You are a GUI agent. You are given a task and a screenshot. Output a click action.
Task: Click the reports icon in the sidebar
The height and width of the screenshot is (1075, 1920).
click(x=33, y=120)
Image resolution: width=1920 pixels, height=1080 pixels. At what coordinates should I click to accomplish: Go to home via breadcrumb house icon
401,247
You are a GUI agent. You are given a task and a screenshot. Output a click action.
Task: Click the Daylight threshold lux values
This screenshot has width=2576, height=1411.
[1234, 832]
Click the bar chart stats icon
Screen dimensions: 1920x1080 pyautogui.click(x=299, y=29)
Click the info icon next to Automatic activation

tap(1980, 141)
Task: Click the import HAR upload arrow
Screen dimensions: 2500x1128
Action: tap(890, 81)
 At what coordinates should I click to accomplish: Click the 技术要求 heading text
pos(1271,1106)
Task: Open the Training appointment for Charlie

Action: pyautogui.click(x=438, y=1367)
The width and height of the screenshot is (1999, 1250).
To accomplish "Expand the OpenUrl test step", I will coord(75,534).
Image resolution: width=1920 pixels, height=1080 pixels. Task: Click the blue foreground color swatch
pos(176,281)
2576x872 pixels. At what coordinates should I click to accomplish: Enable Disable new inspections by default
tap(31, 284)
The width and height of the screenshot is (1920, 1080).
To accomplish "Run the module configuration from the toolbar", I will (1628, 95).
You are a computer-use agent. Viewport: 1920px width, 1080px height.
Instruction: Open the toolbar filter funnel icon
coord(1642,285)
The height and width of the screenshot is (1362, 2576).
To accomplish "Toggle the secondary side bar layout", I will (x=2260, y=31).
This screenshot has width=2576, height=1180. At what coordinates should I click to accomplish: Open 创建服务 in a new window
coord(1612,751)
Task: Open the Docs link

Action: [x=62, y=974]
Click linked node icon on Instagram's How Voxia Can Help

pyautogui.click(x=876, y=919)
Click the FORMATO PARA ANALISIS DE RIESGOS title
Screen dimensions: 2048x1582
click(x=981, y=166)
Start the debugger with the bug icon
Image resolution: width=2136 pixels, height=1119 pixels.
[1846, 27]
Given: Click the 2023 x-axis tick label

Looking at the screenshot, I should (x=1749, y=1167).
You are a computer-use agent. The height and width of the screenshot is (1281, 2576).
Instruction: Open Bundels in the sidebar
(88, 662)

++++++++

What is needed is every line of the records that contains the word "computer".

You are a computer-use agent. Viewport: 1920px width, 1080px height.
You are a computer-use agent. The height and width of the screenshot is (1281, 2576).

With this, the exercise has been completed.